NYPD Stop and Frisk: Court's Ruling Should Put An End to Controversial Police Practice

Impact

U.S. District Court Judge Shira Scheindlin could come to a conclusion within weeks regarding the constitutionality of the New York Police Department’s “stop, question, and frisk” policy. Under this policy, policemen are supposed to stop, question, and even sometimes frisk people who look suspicious. The wording of the policy is modeled after the Supreme Court decision in Terry v. Ohio, in which the court ruled a police officer could stop and frisk a person with “reasonable suspicion” that the person has committed, is committing, or is about to commit a crime. The Supreme Court also said that frisking could only be allowed when the police officer “has reason to believe that he is dealing with an armed and dangerous individual.”

In order to make sure that police officers are not simply stopping people just because of their race, NYPD officers are required to complete a write-up every time they stop and search somebody. In these write-ups, they are supposed to point out “specific and articulable facts” that made the person look suspicious (looking sneakily over his shoulder, following someone for a long period of time, etc). But still, in this situation, it is all too easy for the police officer to stop a person on a hunch, and to justify the hunch later with somewhat exaggerated facts. This is dangerous because a hunch is too often aligned with racism, since officers can notice a person’s race much more easily than they can notice other features. In 2012, 55% of the people stopped were African American, and 32% were Hispanic. While these statistics don’t automatically prove racism (African Americans and Hispanics are statistically more likely to commit crimes because of socioeconomic conditions and influences), they do raise alarm bells that racism might be a very influential factor here.

The justification for this policy is the fact that New York City has experienced a huge crime drop since 1990. Only 414 murders occurred in NYC in 2012, the lowest murder count in the city’s history. Some now are calling New York City safer than Boston and Washington, D.C. But we cannot jump to the conclusion that the stop and frisk policy is even significantly responsible for this drop in crime. Freakonomics authors Steven Levitt and Steven Dubner say that the legalization of abortion in the 1970s, instead, is responsible for the crime drop. Because of abortion, many children who would have been neglected and would have grown up to be criminals were simply never born. We cannot know that there is any causal relationship between the stop-and-frisk policy and NYC’s crime rate drop. After all, the arrest rate is low, too — only 5.37% of the stops from 2004-2009 resulted in arrests.

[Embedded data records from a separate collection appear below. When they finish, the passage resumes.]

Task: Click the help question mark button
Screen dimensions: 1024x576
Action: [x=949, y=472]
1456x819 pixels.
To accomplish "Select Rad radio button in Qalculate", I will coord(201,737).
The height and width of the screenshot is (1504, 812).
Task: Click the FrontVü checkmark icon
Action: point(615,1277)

Some might say that the stop-and-frisk policy protects more African Americans and Hispanics than the NYCLU claims that it violates. After all, there is a higher concentration of blacks and Latinos in lower-income neighborhoods, and crime rates are higher in lower-income neighborhoods. The lower-income neighborhoods, therefore, have received the greatest benefit from the steeply dropping crime rate. But look at this map of the Bronx created by WNYC:

The pink spots here represent the concentrations of stopping and frisking, whereas the green dots represent guns found and confiscated. Bigger green dots mean more guns found and confiscated. The pink areas also represent the poorer areas where crime is more prevalent. This image clearly shows that the areas where police officers actually find guns don’t even correspond to the poorer neighborhoods that the officers search most often. Therefore we can’t even say that the stop and frisk policy protects African Americans and Hispanics more than it harms them.

The stop and frisk policy, as it stands, gives police officers too much leeway to inject racism into the profiling equation. It would also be too naïve to trust all police officers not to be racist. As it stands, the policy needs more boundaries to guard against racism (maybe if the suspect is African American or Hispanic, the officer needs to give certain concrete and defined reasons for stopping them), and it needs more concrete evidence that it is actually effective in preventing and stopping crime. Otherwise, the court needs to put an end to the policy altogether.